* _Provided entries_
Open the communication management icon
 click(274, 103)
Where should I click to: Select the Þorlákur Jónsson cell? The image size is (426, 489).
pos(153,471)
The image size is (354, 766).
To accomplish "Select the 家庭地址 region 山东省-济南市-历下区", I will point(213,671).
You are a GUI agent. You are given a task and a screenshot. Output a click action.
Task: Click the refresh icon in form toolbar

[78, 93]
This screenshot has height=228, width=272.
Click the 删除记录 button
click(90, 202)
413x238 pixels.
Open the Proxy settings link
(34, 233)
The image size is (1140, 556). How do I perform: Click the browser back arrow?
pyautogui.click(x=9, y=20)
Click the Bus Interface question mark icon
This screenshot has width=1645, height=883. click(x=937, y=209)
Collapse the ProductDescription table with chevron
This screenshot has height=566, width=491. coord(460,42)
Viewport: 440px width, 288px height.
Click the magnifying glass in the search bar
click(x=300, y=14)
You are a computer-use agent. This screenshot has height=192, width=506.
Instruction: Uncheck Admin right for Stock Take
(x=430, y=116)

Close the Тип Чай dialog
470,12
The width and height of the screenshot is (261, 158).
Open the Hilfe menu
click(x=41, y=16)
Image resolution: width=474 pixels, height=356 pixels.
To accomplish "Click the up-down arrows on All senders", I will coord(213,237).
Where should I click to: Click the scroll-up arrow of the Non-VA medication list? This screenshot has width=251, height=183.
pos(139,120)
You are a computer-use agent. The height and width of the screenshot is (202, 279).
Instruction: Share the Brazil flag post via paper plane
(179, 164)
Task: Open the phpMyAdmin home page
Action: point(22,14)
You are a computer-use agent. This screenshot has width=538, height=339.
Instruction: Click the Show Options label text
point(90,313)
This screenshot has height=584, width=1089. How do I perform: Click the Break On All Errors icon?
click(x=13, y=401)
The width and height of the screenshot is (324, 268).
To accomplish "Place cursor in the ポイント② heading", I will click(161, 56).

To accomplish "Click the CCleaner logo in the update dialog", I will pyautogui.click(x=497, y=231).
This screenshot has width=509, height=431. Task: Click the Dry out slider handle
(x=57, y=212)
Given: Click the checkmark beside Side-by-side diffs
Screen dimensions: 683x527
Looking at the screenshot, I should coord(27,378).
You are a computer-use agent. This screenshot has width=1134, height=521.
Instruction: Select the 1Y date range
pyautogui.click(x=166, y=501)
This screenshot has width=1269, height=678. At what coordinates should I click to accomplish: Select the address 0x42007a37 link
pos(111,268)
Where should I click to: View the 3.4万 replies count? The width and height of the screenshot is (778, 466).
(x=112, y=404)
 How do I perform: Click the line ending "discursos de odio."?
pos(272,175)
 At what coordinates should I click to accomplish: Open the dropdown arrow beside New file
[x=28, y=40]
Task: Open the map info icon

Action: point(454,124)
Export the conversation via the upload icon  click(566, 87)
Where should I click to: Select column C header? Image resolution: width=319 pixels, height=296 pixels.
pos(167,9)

* _Problem statement_
Copy out the material exactly, omitting nothing.

* _Answer area_
Open the communication management icon
 click(274, 103)
Where should I click to: Select the Þorlákur Jónsson cell? The image size is (426, 489).
pos(153,471)
The image size is (354, 766).
To accomplish "Select the 家庭地址 region 山东省-济南市-历下区", I will point(213,671).
You are a GUI agent. You are given a task and a screenshot. Output a click action.
Task: Click the refresh icon in form toolbar

[78, 93]
This screenshot has height=228, width=272.
Click the 删除记录 button
click(90, 202)
413x238 pixels.
Open the Proxy settings link
(34, 233)
The image size is (1140, 556). How do I perform: Click the browser back arrow?
pyautogui.click(x=9, y=20)
Click the Bus Interface question mark icon
This screenshot has width=1645, height=883. click(x=937, y=209)
Collapse the ProductDescription table with chevron
This screenshot has height=566, width=491. coord(460,42)
Viewport: 440px width, 288px height.
Click the magnifying glass in the search bar
click(x=300, y=14)
You are a computer-use agent. This screenshot has height=192, width=506.
Instruction: Uncheck Admin right for Stock Take
(x=430, y=116)

Close the Тип Чай dialog
470,12
The width and height of the screenshot is (261, 158).
Open the Hilfe menu
click(x=41, y=16)
Image resolution: width=474 pixels, height=356 pixels.
To accomplish "Click the up-down arrows on All senders", I will coord(213,237).
Where should I click to: Click the scroll-up arrow of the Non-VA medication list? This screenshot has width=251, height=183.
pos(139,120)
You are a computer-use agent. The height and width of the screenshot is (202, 279).
Instruction: Share the Brazil flag post via paper plane
(179, 164)
Task: Open the phpMyAdmin home page
Action: point(22,14)
You are a computer-use agent. This screenshot has width=538, height=339.
Instruction: Click the Show Options label text
point(90,313)
This screenshot has height=584, width=1089. How do I perform: Click the Break On All Errors icon?
click(x=13, y=401)
The width and height of the screenshot is (324, 268).
To accomplish "Place cursor in the ポイント② heading", I will click(161, 56).

To accomplish "Click the CCleaner logo in the update dialog", I will pyautogui.click(x=497, y=231).
This screenshot has width=509, height=431. Task: Click the Dry out slider handle
(x=57, y=212)
Given: Click the checkmark beside Side-by-side diffs
Screen dimensions: 683x527
Looking at the screenshot, I should coord(27,378).
You are a computer-use agent. This screenshot has width=1134, height=521.
Instruction: Select the 1Y date range
pyautogui.click(x=166, y=501)
This screenshot has width=1269, height=678. At what coordinates should I click to accomplish: Select the address 0x42007a37 link
pos(111,268)
Where should I click to: View the 3.4万 replies count? The width and height of the screenshot is (778, 466).
(x=112, y=404)
 How do I perform: Click the line ending "discursos de odio."?
pos(272,175)
 At what coordinates should I click to accomplish: Open the dropdown arrow beside New file
[x=28, y=40]
Task: Open the map info icon

Action: point(454,124)
Export the conversation via the upload icon  click(566, 87)
Where should I click to: Select column C header? Image resolution: width=319 pixels, height=296 pixels.
pos(167,9)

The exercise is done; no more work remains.